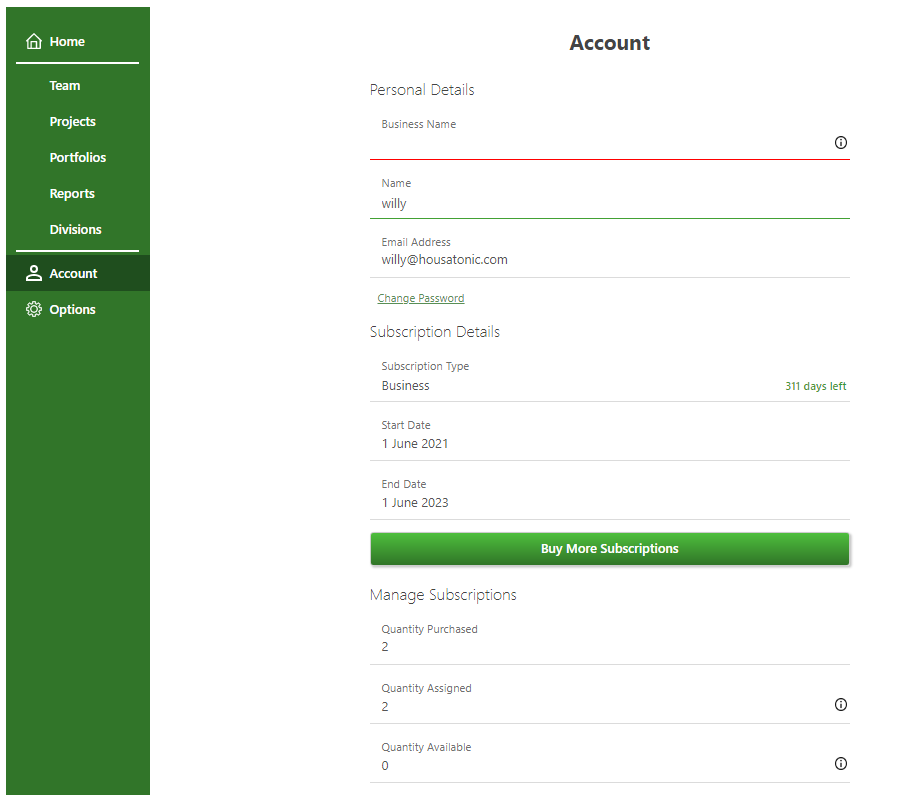This screenshot has width=902, height=801.
Task: Click the Email Address field
Action: click(600, 260)
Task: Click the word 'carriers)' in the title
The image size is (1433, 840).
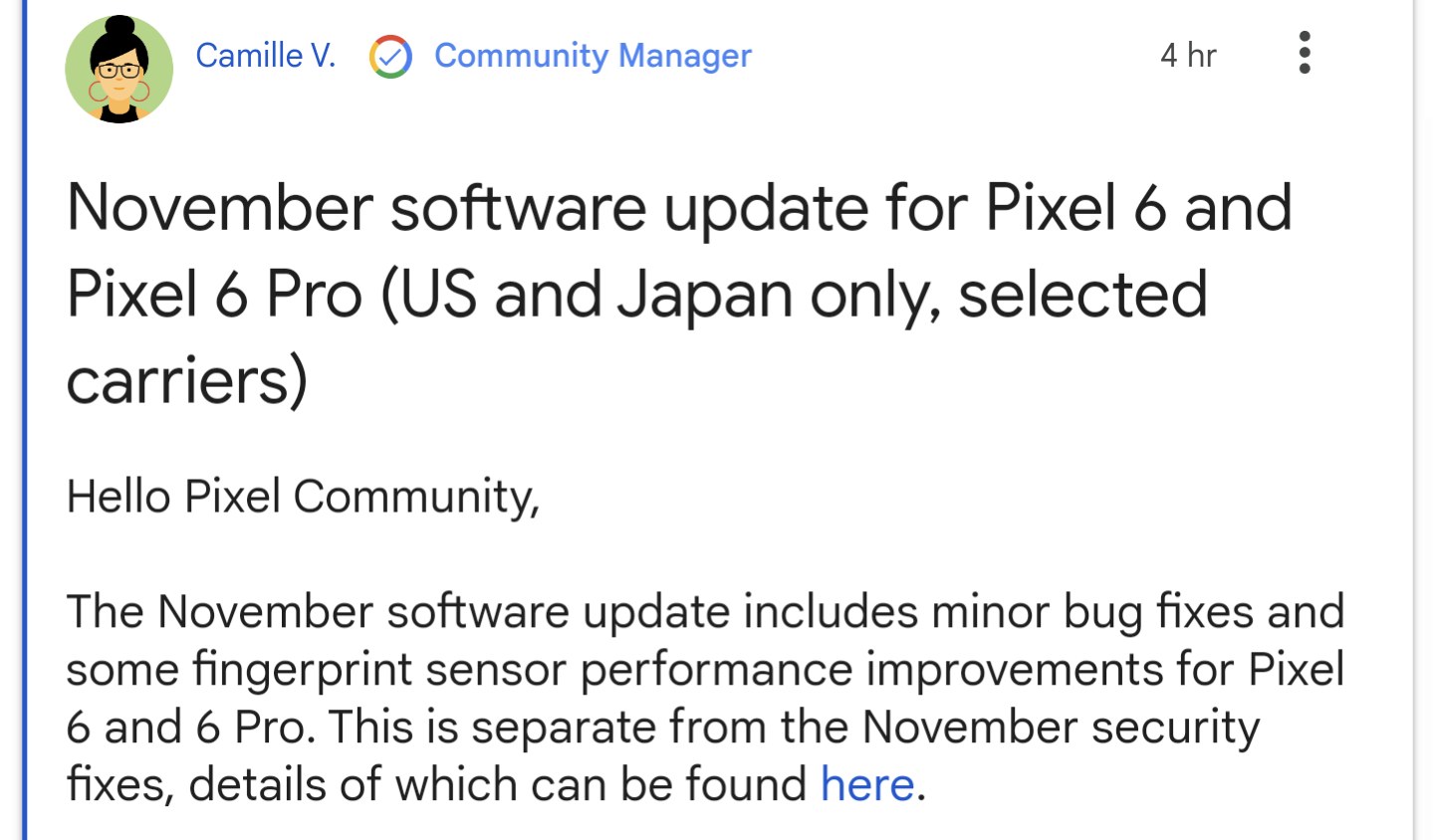Action: point(187,381)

§ §

Assigned task »
Your task is to write out, exactly and without pictures, only the lines from the one holding "Task: Click the word 'carriers)' in the title" to the last line of the data.

Result of this task »
Task: Click the word 'carriers)' in the title
The image size is (1433, 840).
Action: point(187,381)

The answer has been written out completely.